Cosa fare davanti a manifestazioni violente, dovute a droga oppure no, dei tanti Moussa Sangare che girano in Italia? 
«Intervenire prima per evitare altri morti. Le denunce devono servire, non essere sottovalutate. Perché di questi soggetti ce ne sono tanti. Si ricorda il caso di Torino? Di quello che uccise un passante in strada solo perché aveva uno sguardo felice? Questo omicidio non è molto diverso».
L’omicida reo confesso, durante l’interrogatorio ha pianto e alla fine ha detto di essere dispiaciuto... 
«Non sono stupita.
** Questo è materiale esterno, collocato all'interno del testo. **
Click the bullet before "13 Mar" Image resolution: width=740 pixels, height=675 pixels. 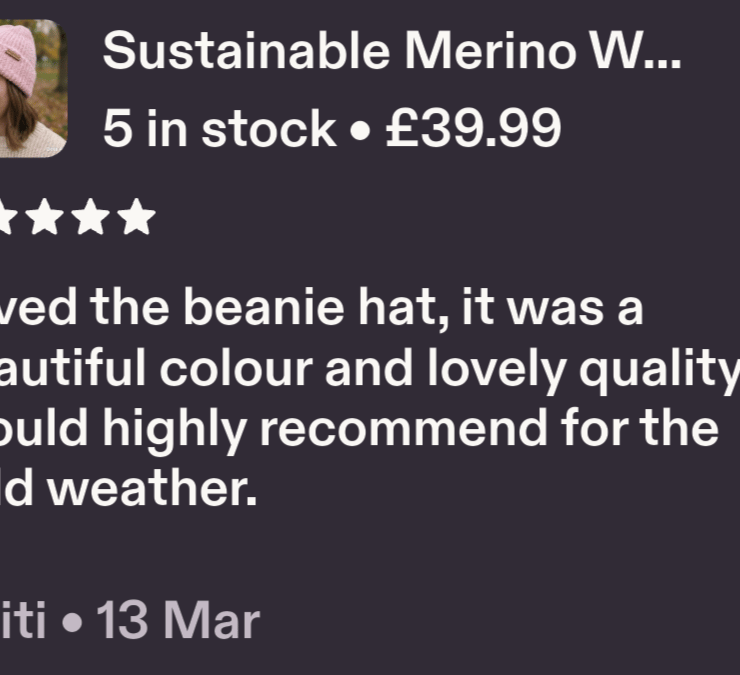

Quando l’impulso patologico si placa, allora può essere che il soggetto possa provare anche sensi di colpa. Quindi non stava mentendo in quel momento».
Ora verrà valutata la sua capacità di intendere e volere attraverso una perizia psichiatrica. Quindi non è da escludere che in futuro possa evitare il carcere. 
«Sarà la prima cosa che chiederà il suo avvocato. Va valutata la gravità della sua patologia, a mio parere di tipo borderline grave. E ripeto: un soggetto così può essere salvato solo rinchiudendolo tutta la vita perché pericoloso».
Perché ha confessato quasi subito? 
«Perché si è liberato. In realtà, ed è la prova di una patologia importante, lui stesso non è stato in grado di dare una spiegazione a ciò che ha fatto. Evidentemente è stato messo in una condizione che gli ha permesso di raccontare tutto, di vuotare il sacco. Queste persone che non sono in grado di contenere questi impulsi distruttivi, che escono di casa con la sola idea di uccidere qualcuno, hanno bisogno di ricoveri specifici. Quindi basta sottovalutare certe azione violente. Lo dico sapendo di scatenare le rabbie di tanti colleghi».
Pare che abbia anche tentato di dar fuoco alla casa dove viveva con la madre e la sorella, e che avesse discusso con il vicinato indispettito dai suoi rumori e per via del suo carattere violento. 
«Dunque, queste persone vanno fermate. Non si può più far finta di nulla dinanzi a segnali di aggressività importanti come quelli manifestati da questo soggetto».